I’m in the process of being diagnosed with MS at 28 , I had a MRI on my brain and spinal cord and they come back with lesions and saying i definitely fit the criteria for MS ,(Possible relapsing kind).I’m due to see a professor on 2nd march. But in the mean time I just wanted to ask. Is it common for someone with MS to have pain in their back nearly everyday , ranging from okay , to painful other days? The pain is that bad it causes me to have dizzy spells and feel really fatigue. I also get a burning feeling in my legs ,but not warm to touch , aching in my arm and both legs, more so on my left side , and aching around my groin area sometimes , and neck aches , I’m all new to this so just wanted to see if this is normal day to day feeling , they have prescribed me gabepentin in the meantime to help with the pain. All new to this forum so apologise if I’ve not posted correctly. Thank you x
Hi Nik, yeh, back pain is a very common MS symptom…as are burning issues. I`ve had MS 22 years and a variety of pains along the way…including agonising back pain. My GP kept telling me to take paracetomol the clock round. Sometimes paracetomol with caffeine helped. But I very recently got a new back support cushion for my wheelchair and hey-ho!! The pain has gone. Although you might not use a wheelchair, I still think it is important to check posture and support anyway. Bouds xx
brought back memories Bouds, of when it all started. apart from other things sitting at work and suddenly having the most excruciating back pain never had it before like that in my life and never since. I thought i was going to die with it.

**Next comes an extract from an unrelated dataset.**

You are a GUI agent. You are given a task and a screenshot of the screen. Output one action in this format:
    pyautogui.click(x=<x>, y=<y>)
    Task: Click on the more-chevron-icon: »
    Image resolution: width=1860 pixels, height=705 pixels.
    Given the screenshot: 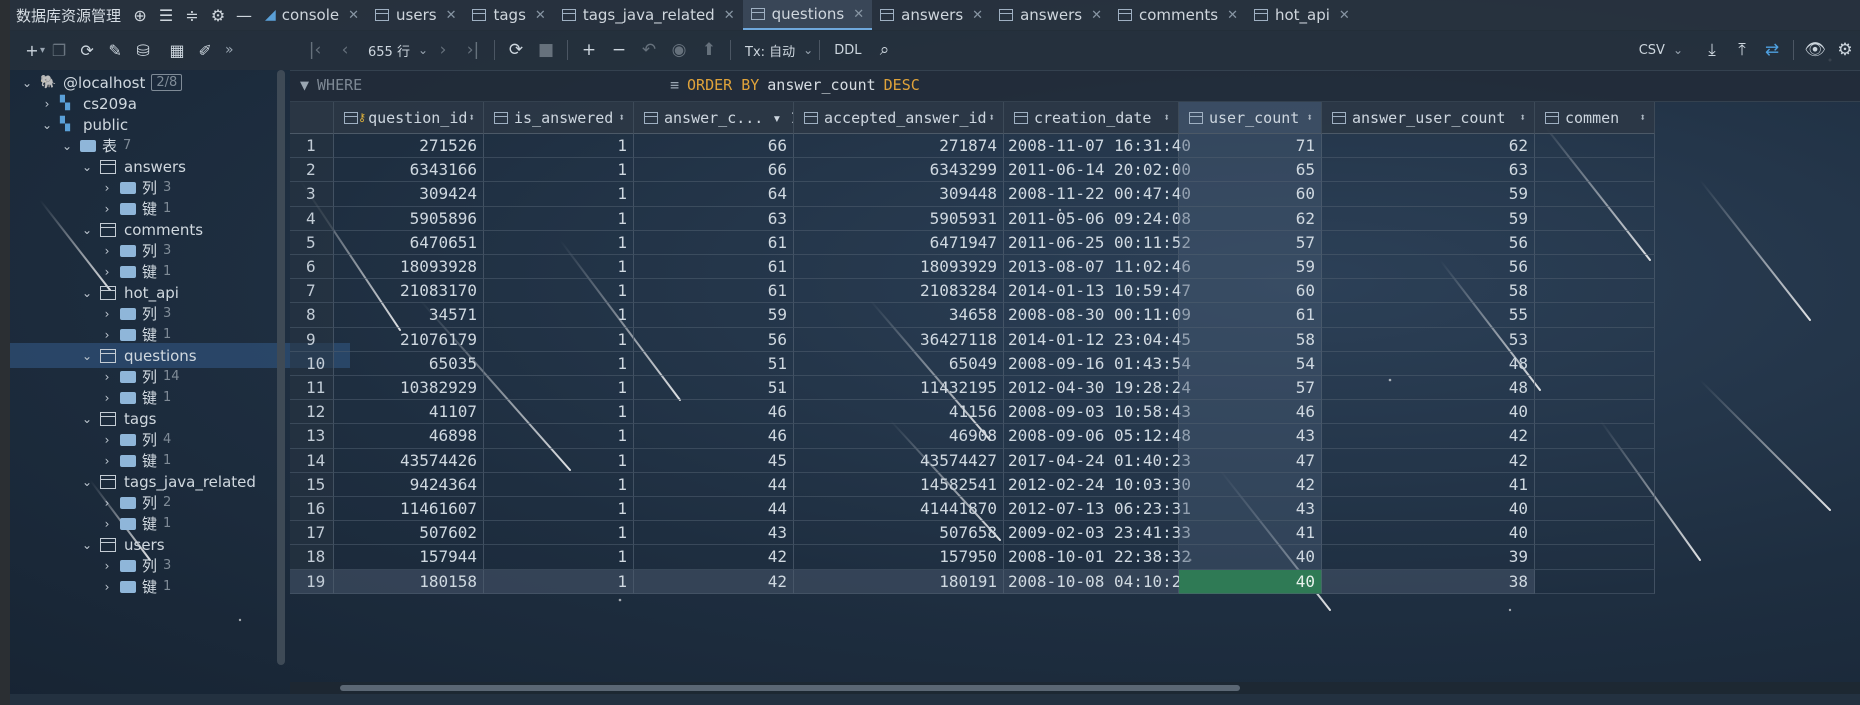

then it just went. I mean what was all that about lol. I do get odd back pain now but i know its down to AIDS i use and posture.
its worse if i use a wheelchair.
xxxxx
I have experienced all of the above. the burning sometimes i feel like i am on fire. mine is left sided.
I was finally diagnosed after 16 years with PPMS, lets hope you get answer soon but every time i went for results i thought this is the day and it wasnt it was just GROUND HOG day lol.
welcome to my life. is my answer to you. xxxx i hope it isnt though. Maybe something else. xxxx
So,I woke up & couldn’t stand, the more I tried to stand the more walls & objects I ran into. Then, the next morning, I woke up with hives in my face, neck & chest. Not sure what to think of this.
Hi, I’m not sure if I’m in the right area, just joined so bear with me, just saw GP and she thinks symptoms could be Ms, I’ve got double vision, muscle twitches, swallow problems and falling around like I’ve had one over the 8. I’m 67, 18 in my brain tho, and she thinks it’s late onset MS. I had MRI to see if I had stroke about 2 years ago cos I had some of the symptoms of one but there was nothing on the mri. Would MS have shown up then If it was MS? I can’t sit and worry about things that haven’t happening yet and my sense of humour will remain thru out no matter what. But does it really take years to discover if you have MS? Sorry if this is all a bit scatterbrained but I have only just found out and my head is whirling. Your relieved to find this forum mate Pauline x
Hi Lily, I`m 67 too and my sense of humour keeps popping up! Things started going awry when I was 45. My earlier MRIs and LPs didn’t tell my neuros anything. My clinical presentation was very PPMS like and I was a full time wheelchair user within 2/3 years. It progressed rapidly. I got a partial PPMS dx, in 2003…then a different one altogether some years later…which was discounted again after tests for it were negative. I finally got the diagnosis of PP Spinal MS in December. I went to a neuroscience specialist centre in Liverpool. I have lesions/demylination only on my spine…brain is clear. Neuro says it is very rarer and I am only the 2nd person he has seen it in! Bouds x
hi lily yes it takes years if your born around 1951 welcome to my world lol. first symptom 2000 diagnosed 2016.
Hi hives can be down to an allergy. Have you taken any meds recently you dont normally take or supplements?
I would see your GP because hives is not normally an MS thing.